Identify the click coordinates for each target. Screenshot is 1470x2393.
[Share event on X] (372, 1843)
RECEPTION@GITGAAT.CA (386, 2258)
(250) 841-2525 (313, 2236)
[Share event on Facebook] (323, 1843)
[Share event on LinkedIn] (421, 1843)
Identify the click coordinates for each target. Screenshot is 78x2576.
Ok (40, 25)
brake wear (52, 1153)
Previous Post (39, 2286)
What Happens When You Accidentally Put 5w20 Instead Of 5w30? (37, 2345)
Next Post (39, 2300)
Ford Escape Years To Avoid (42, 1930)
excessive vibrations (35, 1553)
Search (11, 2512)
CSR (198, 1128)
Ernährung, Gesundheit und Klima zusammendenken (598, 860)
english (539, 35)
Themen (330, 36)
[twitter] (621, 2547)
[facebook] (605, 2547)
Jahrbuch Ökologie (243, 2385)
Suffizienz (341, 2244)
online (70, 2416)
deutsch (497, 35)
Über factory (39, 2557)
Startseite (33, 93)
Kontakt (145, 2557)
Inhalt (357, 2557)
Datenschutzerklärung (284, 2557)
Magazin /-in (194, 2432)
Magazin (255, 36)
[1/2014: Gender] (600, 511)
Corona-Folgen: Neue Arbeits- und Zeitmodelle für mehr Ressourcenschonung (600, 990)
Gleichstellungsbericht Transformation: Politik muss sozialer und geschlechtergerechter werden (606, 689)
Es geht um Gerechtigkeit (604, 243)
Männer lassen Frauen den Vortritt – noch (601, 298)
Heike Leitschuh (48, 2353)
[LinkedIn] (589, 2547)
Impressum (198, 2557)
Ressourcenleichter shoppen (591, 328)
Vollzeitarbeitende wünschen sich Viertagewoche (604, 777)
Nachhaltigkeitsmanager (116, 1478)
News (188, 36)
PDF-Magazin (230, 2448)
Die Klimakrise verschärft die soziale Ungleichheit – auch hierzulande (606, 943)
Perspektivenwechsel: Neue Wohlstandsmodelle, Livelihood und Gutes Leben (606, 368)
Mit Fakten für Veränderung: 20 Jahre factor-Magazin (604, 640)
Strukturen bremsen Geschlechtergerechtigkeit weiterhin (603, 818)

○ ○ ○

**EXERCISE AIM**
After locating the line with "brake wear (52, 1153)" above, return that line and every later line through the one with "CSR (198, 1128)", word for word and with nothing else.

**WRITTEN RESPONSE**
brake wear (52, 1153)
Previous Post (39, 2286)
What Happens When You Accidentally Put 5w20 Instead Of 5w30? (37, 2345)
Next Post (39, 2300)
Ford Escape Years To Avoid (42, 1930)
excessive vibrations (35, 1553)
Search (11, 2512)
CSR (198, 1128)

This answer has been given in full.